S’il est possible de modifier l’institution, comme cela a été le cas à plusieurs reprises par le passé, cela demande du doigté dans la réflexion et dans le choix des hommes qui la portent. Leur crédibilité est nécessairement la garantie d’une réforme réussie. Mais la simple idée qui circule -et qui demande à être démontrée- selon laquelle un jeune collaborateur de 26 ans aurait pu donner des ordres au GSPR peut expliquer qu’il y ait eu une volonté de le faire tomber.
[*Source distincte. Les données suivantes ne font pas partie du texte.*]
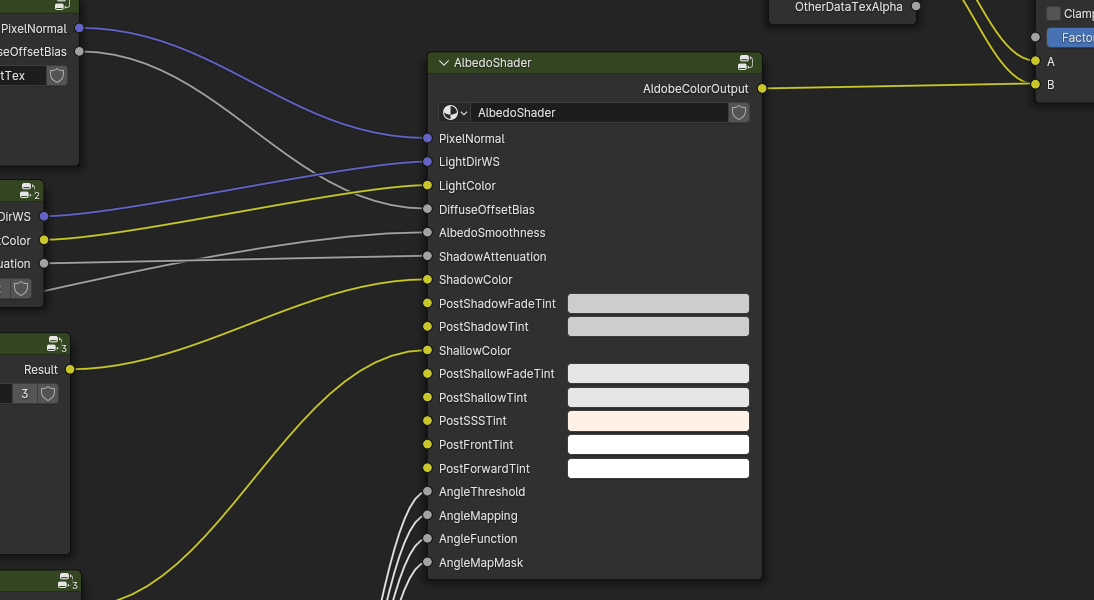Click group icon on the Result node header
The height and width of the screenshot is (600, 1094).
pyautogui.click(x=57, y=345)
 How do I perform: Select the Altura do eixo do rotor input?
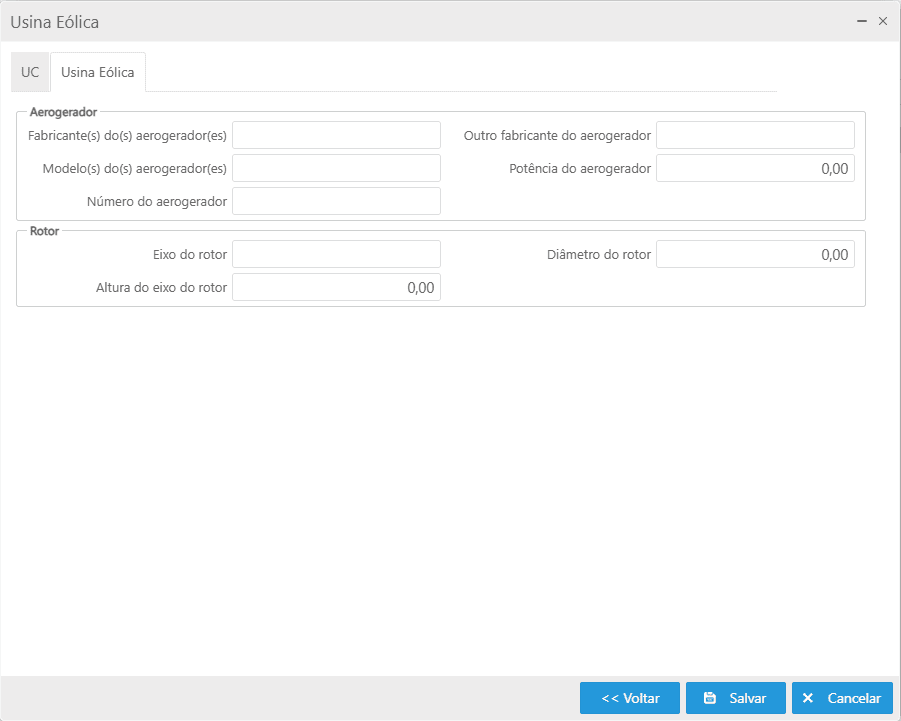336,287
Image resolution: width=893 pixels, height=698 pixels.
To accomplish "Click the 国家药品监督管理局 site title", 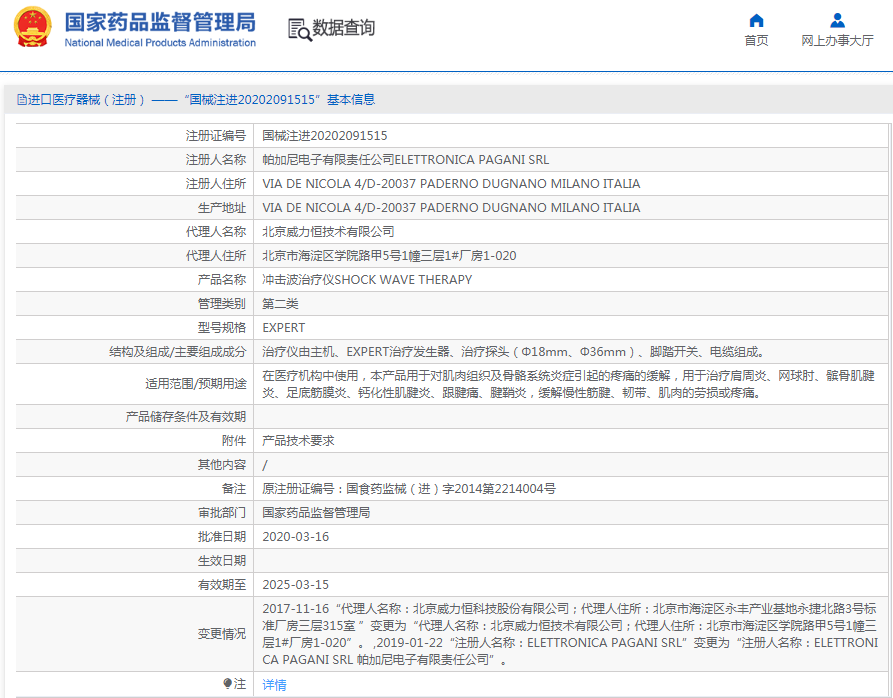I will pos(159,22).
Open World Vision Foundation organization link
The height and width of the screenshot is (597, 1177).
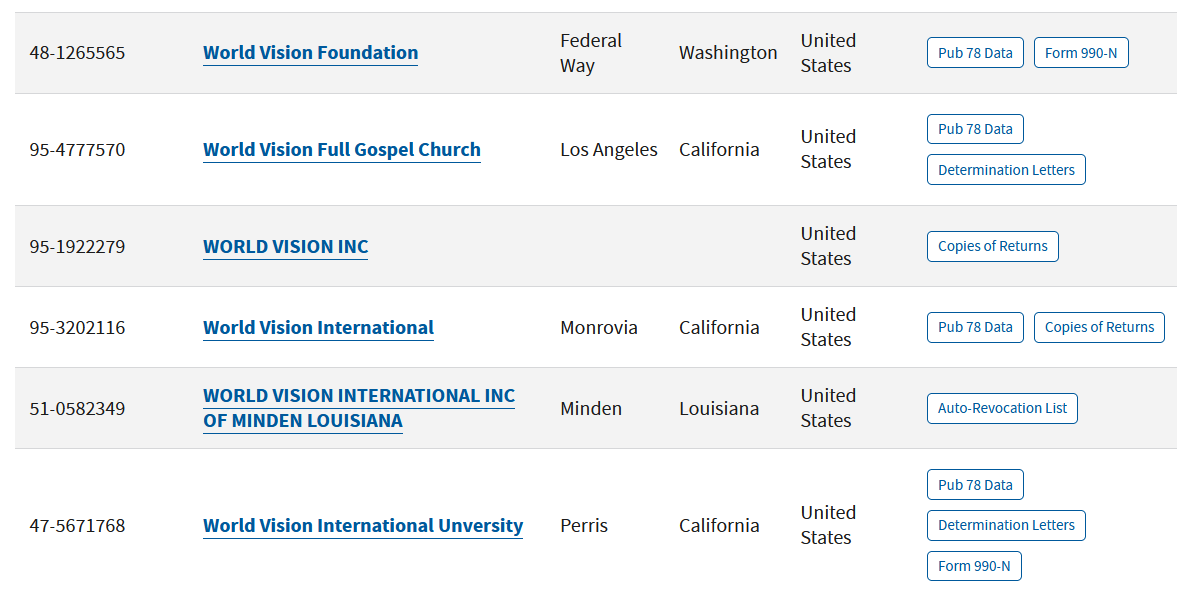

Si c’est le cas -et pour le moment on n’en sait rien-, ça n’est en aucun cas un complot : simplement un message… Rien de très étonnant là-dedans, prétendre le contraire serait d’une naïveté qui ne convient pas à une analyse sérieuse de la situation.

Une séquence médiatique désastreuse sur le plan politique

Ces fautes sont telles qu’elles ont engendrées une séquence désastreuse pour toute la classe politique.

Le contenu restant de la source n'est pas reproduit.